The one side effect reported more frequently in the treatment group was depression. This depression was self-reported, not measured by depression scales, raising the question of whether people might become more depressed as their cognition improves slightly and they regain insight into their still-difficult condition. Another hint that Dimebon functions differently from current AD drugs came from its side effect profile in human studies: less than 3 percent of clinical trial participants who took Dimebon have reported gastrointestinal problems.
It looks like the Dimebon might have both symptom-improving and disease-modifying action. October 2009. Dimebon appeared to stave off clinical decline in mild to moderate Alzheimer's patients in a Phase 2 trial, and even manage some improvement. Although Dimebon reduces mitochondrial vulnerability to stress, it is not clear how it does this or whether it has any clinical significance. The crucial test for Dimebon will be whether the clinical data holds up. There are several Phase 3 trials currently underway for patients with mild to moderate and moderate to severe AD and Huntington disease.
The results of the first U.S. Phase 2 trial for Dimebon are finally out in print. February 2010. Dimebon was safe and well tolerated by the 46 people who received it.
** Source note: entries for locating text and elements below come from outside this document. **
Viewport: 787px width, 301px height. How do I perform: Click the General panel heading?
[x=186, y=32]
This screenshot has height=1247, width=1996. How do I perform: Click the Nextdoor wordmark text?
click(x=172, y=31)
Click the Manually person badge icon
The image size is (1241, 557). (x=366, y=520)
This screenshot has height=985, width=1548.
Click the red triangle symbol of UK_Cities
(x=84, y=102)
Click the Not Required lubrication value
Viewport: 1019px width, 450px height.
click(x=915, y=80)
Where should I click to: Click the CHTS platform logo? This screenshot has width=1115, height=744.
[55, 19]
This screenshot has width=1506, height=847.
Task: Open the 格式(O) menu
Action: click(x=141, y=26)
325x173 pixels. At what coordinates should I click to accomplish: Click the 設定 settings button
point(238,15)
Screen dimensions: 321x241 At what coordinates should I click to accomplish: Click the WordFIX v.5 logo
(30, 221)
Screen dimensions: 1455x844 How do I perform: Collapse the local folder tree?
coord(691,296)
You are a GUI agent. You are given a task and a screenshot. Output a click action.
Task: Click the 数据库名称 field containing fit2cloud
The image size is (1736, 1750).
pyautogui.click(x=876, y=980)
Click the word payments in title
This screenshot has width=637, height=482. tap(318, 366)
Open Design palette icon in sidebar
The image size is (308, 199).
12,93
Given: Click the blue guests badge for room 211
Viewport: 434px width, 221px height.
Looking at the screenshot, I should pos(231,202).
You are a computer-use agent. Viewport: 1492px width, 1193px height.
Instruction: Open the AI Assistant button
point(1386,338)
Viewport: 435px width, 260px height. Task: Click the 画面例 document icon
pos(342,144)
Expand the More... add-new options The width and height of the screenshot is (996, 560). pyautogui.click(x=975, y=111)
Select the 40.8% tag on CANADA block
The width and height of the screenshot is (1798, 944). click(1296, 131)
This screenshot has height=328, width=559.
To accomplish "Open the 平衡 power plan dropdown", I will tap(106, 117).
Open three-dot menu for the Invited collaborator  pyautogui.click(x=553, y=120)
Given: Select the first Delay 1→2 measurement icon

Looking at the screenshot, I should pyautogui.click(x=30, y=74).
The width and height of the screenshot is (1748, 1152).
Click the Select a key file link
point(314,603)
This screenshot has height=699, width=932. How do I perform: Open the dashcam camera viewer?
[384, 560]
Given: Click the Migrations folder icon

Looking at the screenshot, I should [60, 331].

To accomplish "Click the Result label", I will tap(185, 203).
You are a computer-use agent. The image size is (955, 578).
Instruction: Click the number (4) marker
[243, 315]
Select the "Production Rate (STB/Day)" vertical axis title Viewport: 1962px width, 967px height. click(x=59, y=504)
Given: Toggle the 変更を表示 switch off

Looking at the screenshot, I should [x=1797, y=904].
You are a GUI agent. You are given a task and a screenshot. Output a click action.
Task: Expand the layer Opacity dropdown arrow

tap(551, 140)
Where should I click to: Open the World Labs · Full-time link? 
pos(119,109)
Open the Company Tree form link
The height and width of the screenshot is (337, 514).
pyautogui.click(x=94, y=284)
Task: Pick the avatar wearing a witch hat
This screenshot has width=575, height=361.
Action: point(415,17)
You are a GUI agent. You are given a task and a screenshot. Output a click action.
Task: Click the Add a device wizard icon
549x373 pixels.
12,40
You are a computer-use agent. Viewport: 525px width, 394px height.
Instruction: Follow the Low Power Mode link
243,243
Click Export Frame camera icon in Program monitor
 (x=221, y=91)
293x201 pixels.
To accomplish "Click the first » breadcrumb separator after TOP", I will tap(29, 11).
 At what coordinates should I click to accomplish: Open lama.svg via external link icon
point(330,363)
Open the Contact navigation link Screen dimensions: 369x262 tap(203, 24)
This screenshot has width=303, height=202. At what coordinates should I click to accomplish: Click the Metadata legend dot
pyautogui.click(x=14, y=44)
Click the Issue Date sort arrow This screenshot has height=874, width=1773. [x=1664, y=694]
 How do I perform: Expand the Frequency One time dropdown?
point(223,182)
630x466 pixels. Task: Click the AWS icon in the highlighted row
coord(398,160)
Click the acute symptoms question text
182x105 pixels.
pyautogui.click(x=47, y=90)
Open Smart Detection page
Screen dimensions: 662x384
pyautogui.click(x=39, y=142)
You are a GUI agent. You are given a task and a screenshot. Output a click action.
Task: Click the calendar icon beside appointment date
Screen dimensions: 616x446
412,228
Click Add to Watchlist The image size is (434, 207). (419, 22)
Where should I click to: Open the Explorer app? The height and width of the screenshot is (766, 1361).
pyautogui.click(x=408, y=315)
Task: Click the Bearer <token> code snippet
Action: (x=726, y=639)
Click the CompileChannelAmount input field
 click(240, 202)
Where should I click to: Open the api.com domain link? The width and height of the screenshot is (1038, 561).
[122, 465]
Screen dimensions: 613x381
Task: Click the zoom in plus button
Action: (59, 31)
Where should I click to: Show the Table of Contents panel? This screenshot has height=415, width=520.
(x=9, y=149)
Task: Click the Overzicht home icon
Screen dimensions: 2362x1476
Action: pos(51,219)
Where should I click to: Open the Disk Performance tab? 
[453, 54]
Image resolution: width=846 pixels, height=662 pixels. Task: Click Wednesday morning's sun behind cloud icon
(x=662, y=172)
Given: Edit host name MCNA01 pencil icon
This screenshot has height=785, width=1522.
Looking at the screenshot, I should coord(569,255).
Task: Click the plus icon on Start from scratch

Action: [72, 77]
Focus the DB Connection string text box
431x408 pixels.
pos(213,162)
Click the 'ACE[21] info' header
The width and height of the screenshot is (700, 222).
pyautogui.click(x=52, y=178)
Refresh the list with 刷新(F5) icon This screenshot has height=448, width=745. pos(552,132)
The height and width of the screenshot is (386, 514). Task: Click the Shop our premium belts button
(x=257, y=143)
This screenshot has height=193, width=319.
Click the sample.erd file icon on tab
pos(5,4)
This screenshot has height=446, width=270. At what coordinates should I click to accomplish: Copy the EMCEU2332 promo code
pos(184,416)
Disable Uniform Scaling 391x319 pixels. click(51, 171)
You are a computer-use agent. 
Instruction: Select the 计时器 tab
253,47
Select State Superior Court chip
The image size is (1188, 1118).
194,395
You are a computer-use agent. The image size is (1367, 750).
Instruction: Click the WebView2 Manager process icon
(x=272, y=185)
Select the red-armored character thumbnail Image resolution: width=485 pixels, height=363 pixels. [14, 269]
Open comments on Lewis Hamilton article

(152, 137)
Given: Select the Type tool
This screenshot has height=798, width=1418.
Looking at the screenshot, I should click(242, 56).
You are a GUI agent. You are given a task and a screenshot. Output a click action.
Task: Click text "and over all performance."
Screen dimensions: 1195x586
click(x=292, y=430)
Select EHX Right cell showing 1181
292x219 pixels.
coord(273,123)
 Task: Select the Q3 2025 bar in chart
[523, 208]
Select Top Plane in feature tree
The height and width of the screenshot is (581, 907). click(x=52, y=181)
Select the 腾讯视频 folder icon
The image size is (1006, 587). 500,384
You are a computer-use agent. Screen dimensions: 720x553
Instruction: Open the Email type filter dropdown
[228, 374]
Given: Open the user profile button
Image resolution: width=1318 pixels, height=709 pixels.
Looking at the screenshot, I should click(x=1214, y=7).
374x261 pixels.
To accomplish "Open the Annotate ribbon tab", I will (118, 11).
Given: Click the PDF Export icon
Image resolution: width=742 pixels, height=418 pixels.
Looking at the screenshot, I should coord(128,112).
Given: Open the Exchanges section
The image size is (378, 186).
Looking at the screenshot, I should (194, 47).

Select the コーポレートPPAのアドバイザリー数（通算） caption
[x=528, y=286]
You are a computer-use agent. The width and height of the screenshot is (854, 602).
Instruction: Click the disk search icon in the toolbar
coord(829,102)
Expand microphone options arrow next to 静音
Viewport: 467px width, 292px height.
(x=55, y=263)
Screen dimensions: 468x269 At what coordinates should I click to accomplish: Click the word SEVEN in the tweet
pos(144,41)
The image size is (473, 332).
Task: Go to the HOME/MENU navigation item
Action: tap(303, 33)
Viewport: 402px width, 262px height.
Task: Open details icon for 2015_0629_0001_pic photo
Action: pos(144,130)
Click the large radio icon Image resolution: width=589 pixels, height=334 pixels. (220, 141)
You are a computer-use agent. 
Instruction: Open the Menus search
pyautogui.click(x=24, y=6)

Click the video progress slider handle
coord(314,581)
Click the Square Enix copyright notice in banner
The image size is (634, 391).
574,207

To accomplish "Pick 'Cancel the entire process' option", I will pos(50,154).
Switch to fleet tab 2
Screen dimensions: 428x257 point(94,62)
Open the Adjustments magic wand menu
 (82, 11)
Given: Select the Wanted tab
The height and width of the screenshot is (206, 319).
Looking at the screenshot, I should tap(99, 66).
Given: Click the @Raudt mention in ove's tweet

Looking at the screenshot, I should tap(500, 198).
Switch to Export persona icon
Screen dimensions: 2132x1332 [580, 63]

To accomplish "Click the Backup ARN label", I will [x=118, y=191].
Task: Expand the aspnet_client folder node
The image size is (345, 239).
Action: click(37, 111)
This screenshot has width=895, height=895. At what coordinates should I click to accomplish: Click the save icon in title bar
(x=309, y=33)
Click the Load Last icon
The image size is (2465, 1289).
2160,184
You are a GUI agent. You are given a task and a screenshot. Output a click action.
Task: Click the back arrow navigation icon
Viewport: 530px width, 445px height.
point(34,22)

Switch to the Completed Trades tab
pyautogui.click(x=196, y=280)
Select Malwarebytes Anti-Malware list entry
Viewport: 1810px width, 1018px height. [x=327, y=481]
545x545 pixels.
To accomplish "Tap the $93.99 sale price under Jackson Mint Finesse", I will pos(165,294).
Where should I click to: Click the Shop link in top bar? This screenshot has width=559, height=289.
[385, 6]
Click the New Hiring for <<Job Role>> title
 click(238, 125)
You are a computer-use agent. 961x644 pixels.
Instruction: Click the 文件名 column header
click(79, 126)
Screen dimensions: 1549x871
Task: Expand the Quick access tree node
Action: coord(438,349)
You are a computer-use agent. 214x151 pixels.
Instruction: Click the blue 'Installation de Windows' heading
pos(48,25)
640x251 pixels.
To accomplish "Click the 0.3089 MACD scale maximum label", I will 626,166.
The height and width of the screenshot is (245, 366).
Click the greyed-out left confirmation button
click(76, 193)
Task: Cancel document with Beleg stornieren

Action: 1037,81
And over a 90-day treatment period, people taking Dimebon gained approximately one point on the Mini-Mental State Examination.
Dimebon failed to have any significant effect in two co-primary and several secondary outcome measures. March 2010. The drug’s sponsors released highly anticipated data from the Phase 3 CONNECTION study. Dimebon failed to have any significant effect in two co-primary and several secondary outcome measures. The results were unexpected and we are disappointed, especially for all these patients with Alzheimer's and their caregivers.
The randomized, double-blind, placebo-controlled trial recruited 598 patients who were not taking other anti-dementia drugs. The co-primary endpoints were cognition and global function. According to information released, after six months of treatment, there was no significant difference between either drug group and the controls. The secondary endpoints fared no better. On the Mini-Mental State Examination, another measure of cognition, the placebo group actually outperformed the drug groups. On the Neuropsychiatric Inventory, the Dimebon group showed a slight improvement over placebo. In terms of function, neither the placebo nor the Dimebon groups showed any significant change from baseline in the Alzheimer’s Disease Cooperative Study-Activities of Daily Living.
Some researchers were quick to point out that the study was not a complete failure, noting that neither the placebo group nor patients taking Dimebon worsened. Therefore, you can’t really say that the drug failed. Other researchers found it harder to see a silver lining.
What Does the Future Hold for the Experimental Alzheimer’s drug Dimebon
The March 2010 results don't necessarily spell the end for Dimebon. Medivation and Pfizer, the world's biggest drug maker by revenue, are continuing three ongoing studies that could prove Dimebon helps patients in combination with other Alzheimer's drugs or when used for a longer period. Pfizer said it was evaluating the data to determine next steps for the development of Dimebon.